━━━━━ Extracted material
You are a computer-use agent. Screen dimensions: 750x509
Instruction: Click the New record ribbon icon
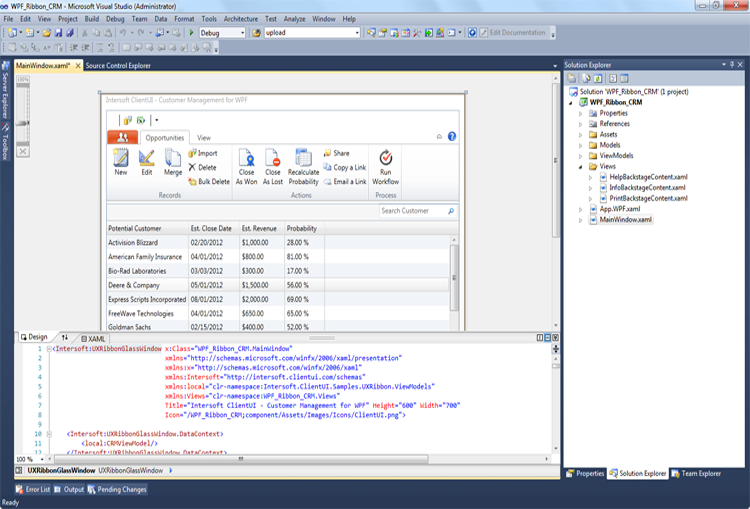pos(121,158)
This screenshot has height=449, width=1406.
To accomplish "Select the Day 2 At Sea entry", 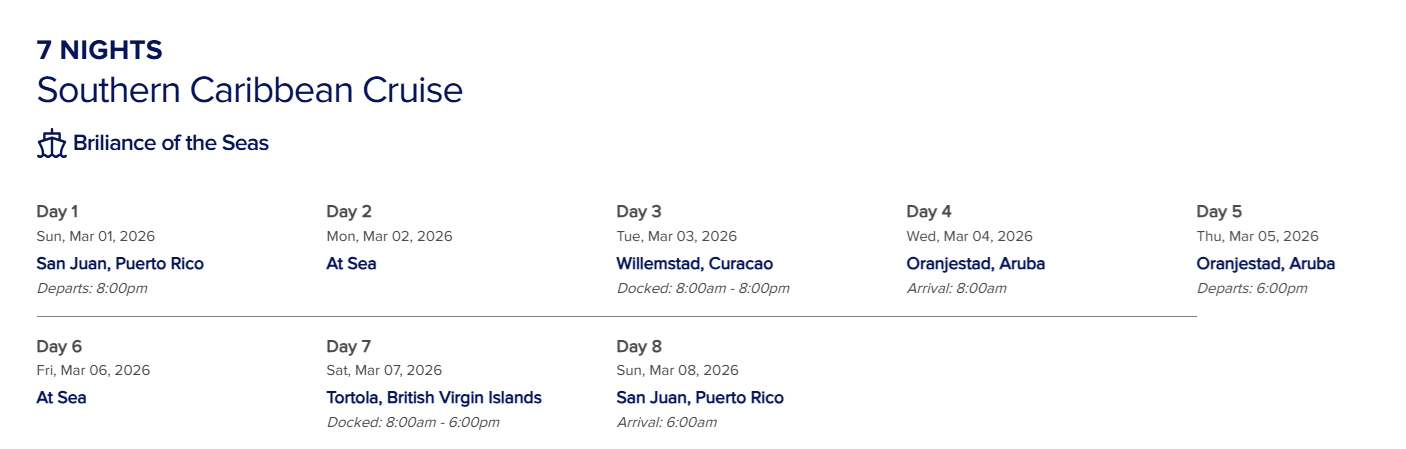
━━━━━━━━━━
**What you need to do:**
Set down the records again exactly as they appear, leaving each picture behind.

**Answer to this exercise:**
You are a computer-use agent. Screen dimensions: 750x509
Instruction: Click the New record ribbon icon
pos(121,158)
This screenshot has height=449, width=1406.
To accomplish "Select the Day 2 At Sea entry", 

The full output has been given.